Come abbiamo già affermato in precedenza, riteniamo che sia improponibile un ticket d’accesso ad un’area naturalistica: noi pensiamo ad uno Stato in cui la natura, i monti e il mare siano fruibili da tutti. È assurdo pensare di dover uscire del denaro per ammirare un panorama, per godere del territorio e delle sue risorse o per passeggiare nei boschi. Ci dicono che negli Stati Uniti, invece, si paga: bene, siamo differenti e dovremmo esserne orgogliosi come lo siamo della nostra dieta mediterranea.

Di contro, riteniamo che i ticket possano essere previsti sui servizi da offrire: parcheggi, centri visite, eventi, noleggi, etc. E per far ciò non si può che guardare ai privati, che riuscirebbero meglio a organizzarli e a gestirli.
Riteniamo che il modello da adattare sia quello del Parco d’Abruzzo Lazio e Molise, dove si paga proprio per i servizi che sono gestiti da cooperative, dunque da privati, e non certo per effettuare un sentiero.
In Val Fondillo i sentieri sono liberi, ma si paga il parcheggio gestito da una cooperativa.
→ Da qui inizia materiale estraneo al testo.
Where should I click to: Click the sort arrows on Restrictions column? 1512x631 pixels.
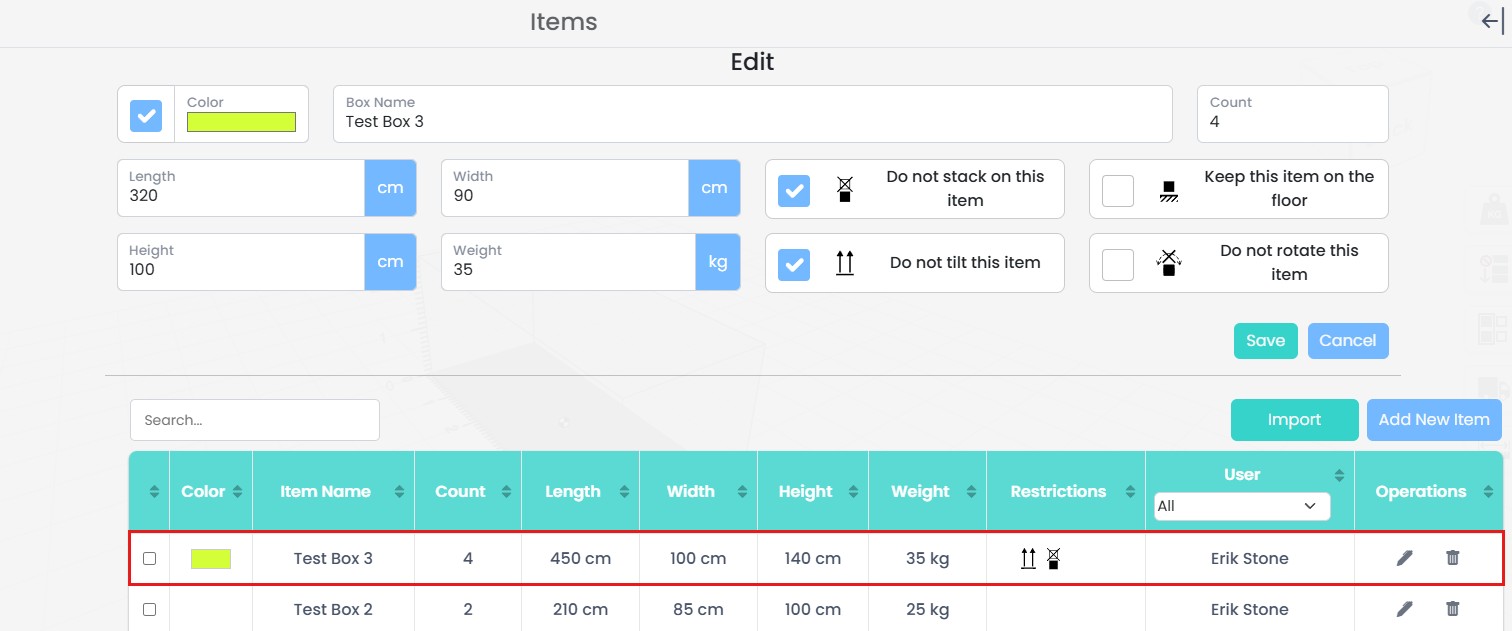[1130, 492]
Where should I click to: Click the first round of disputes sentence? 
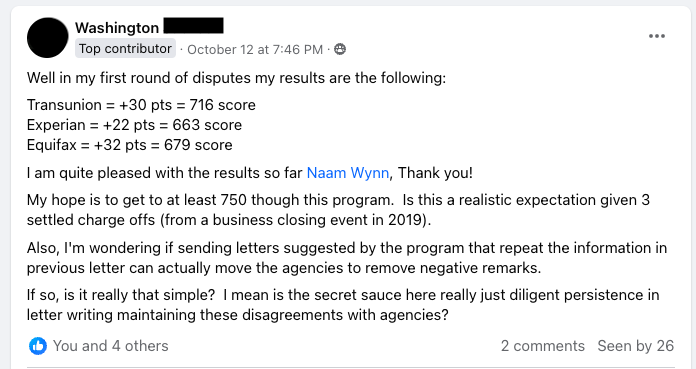pos(236,78)
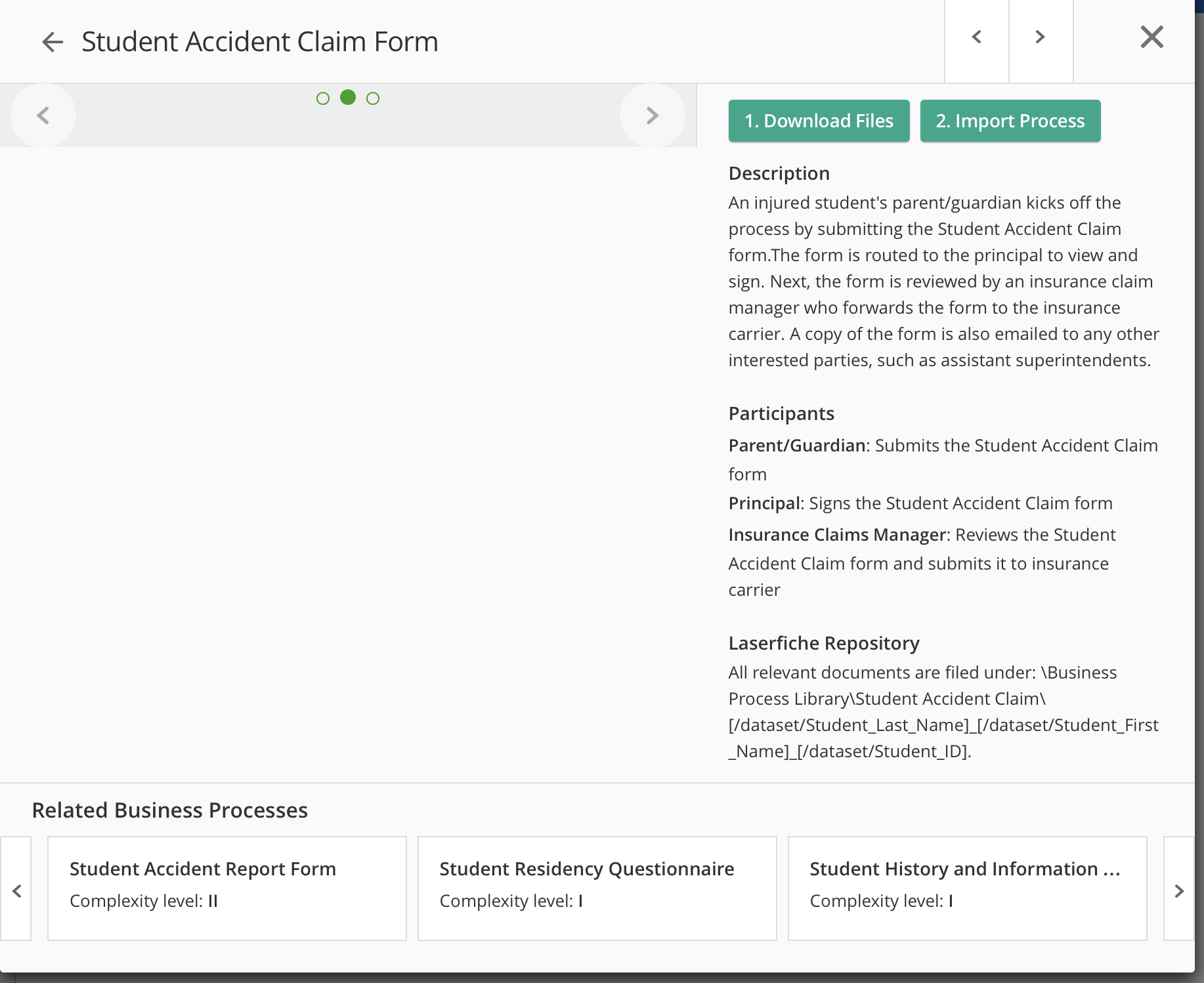Click the back arrow beside the form title
Image resolution: width=1204 pixels, height=983 pixels.
coord(53,42)
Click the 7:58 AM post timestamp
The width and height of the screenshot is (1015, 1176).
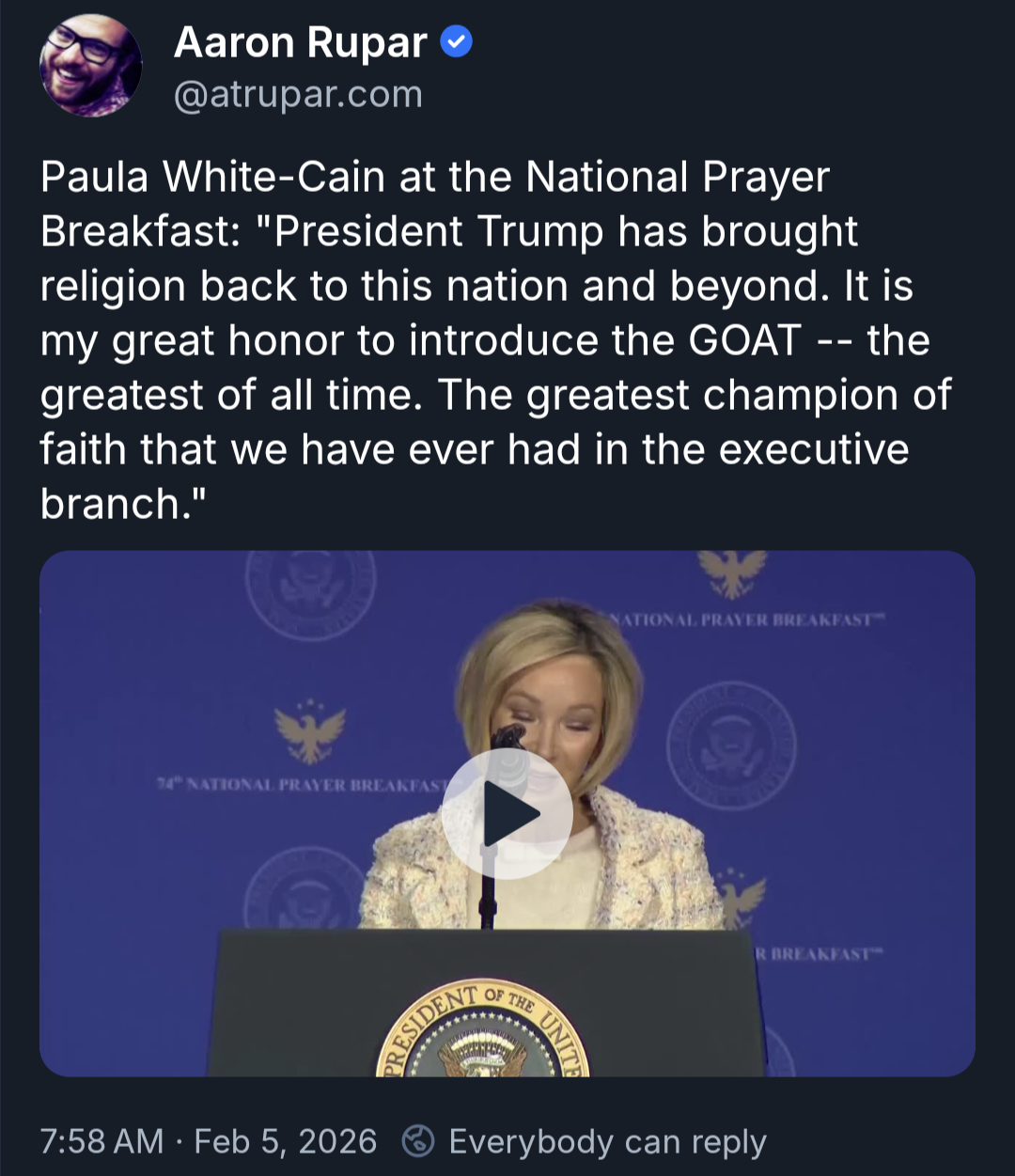(102, 1141)
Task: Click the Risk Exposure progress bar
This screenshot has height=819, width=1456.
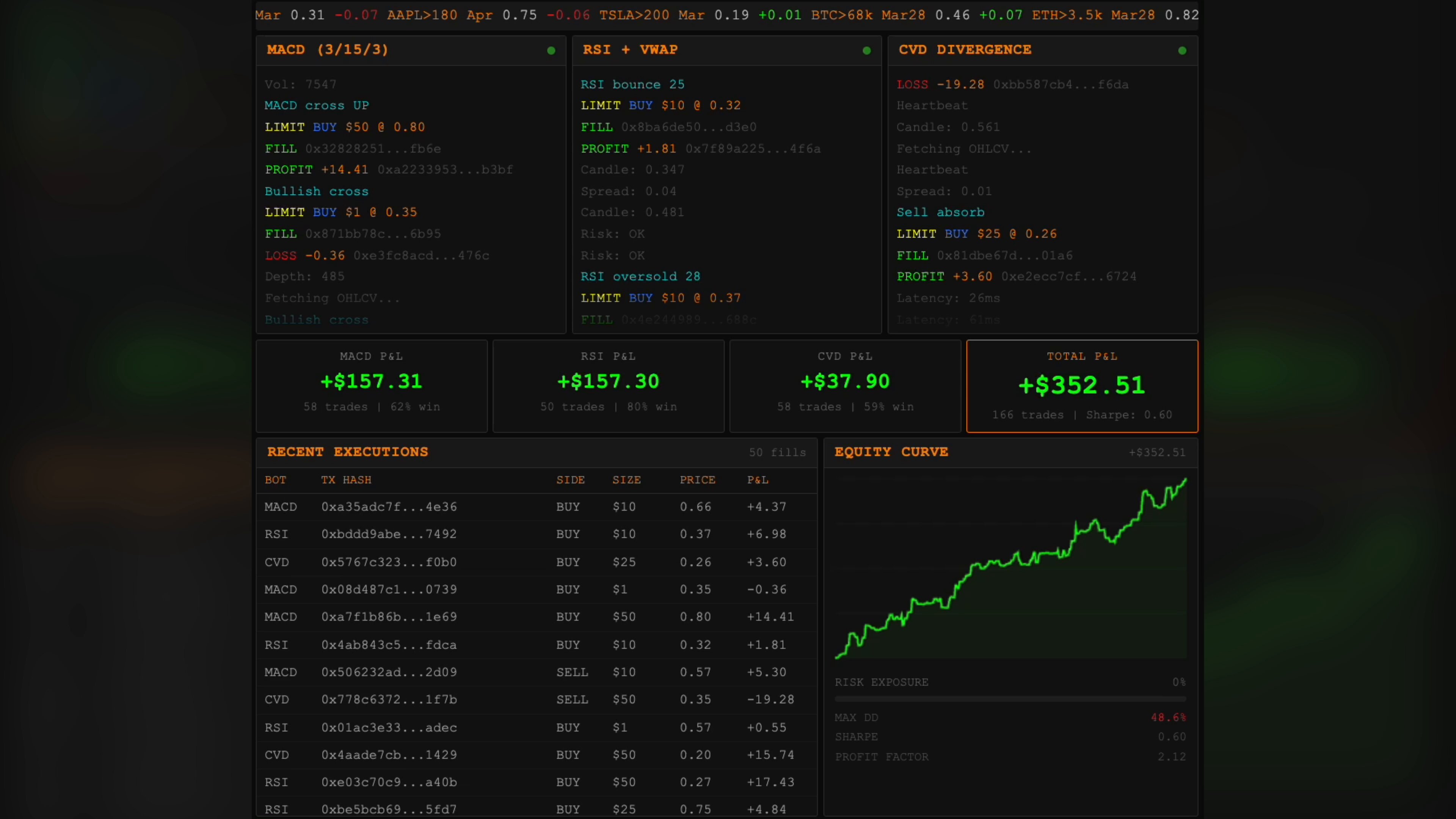Action: (x=1010, y=699)
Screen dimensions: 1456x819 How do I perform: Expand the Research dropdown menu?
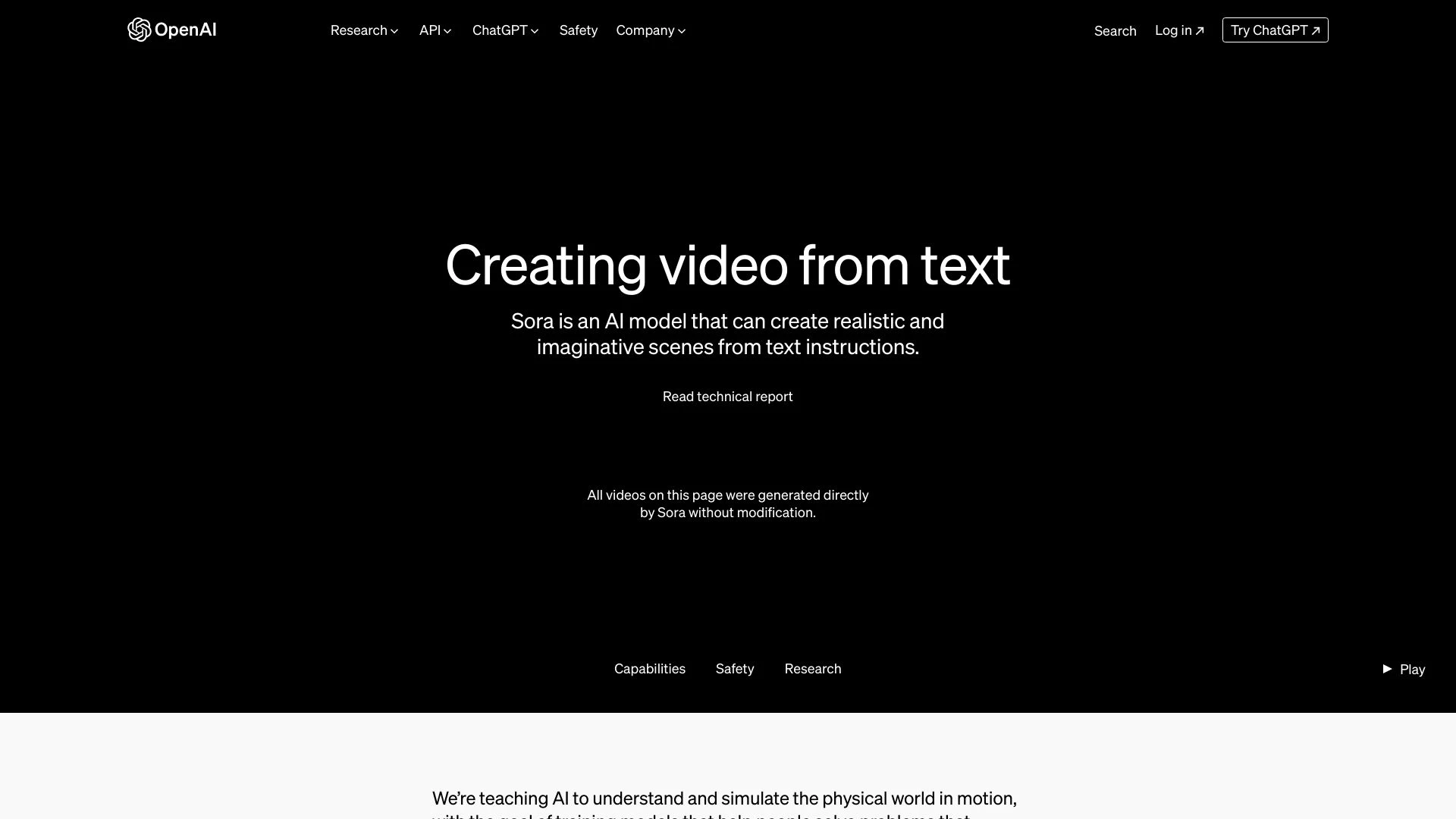(x=365, y=29)
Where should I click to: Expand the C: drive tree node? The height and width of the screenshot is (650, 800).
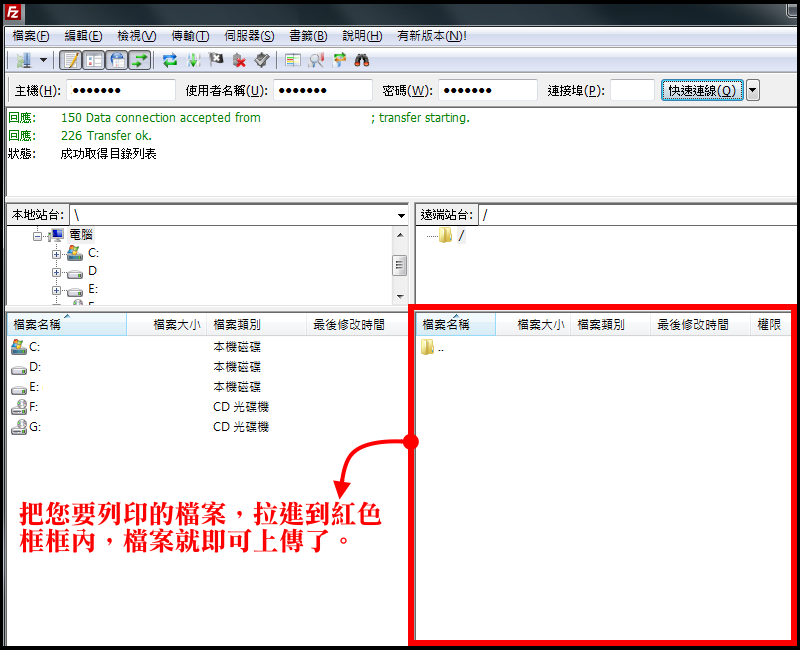click(57, 254)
Nella Camosciara, oltre al parcheggio, si noleggiano le mountain bike ed i cavalli e si paga per prendere il trenino o la carrozza trainata da cavalli. Ed ancora potrebbero essere sottoposti ad un pagamento i centri visita, le guide, gli eventi e via discorrendo.

Il buonsenso consiglierebbe all’assessore, che ha avuto la creatività di pubblicare un provvedimento col “col calice in mano”, di fermarsi, riflettere e riformulare la proposta se non vuol assestare l’ennesimo colpo a parchi e riserve. In particolare, dovrebbero essere eliminate le imposizioni (come i 4 Euro specificati sul decreto), lasciando agli enti gestori la libertà di elaborare soluzioni fattibili che meglio si adattano alla situazione reale delle aree protette. Vogliamo ricordare che il Comitato Parchi Nazionali sostiene l’assoluta impraticabilità e inutilità del ticket d’ingresso che, alla fine, potrebbe rivelarsi una cura peggiore del male.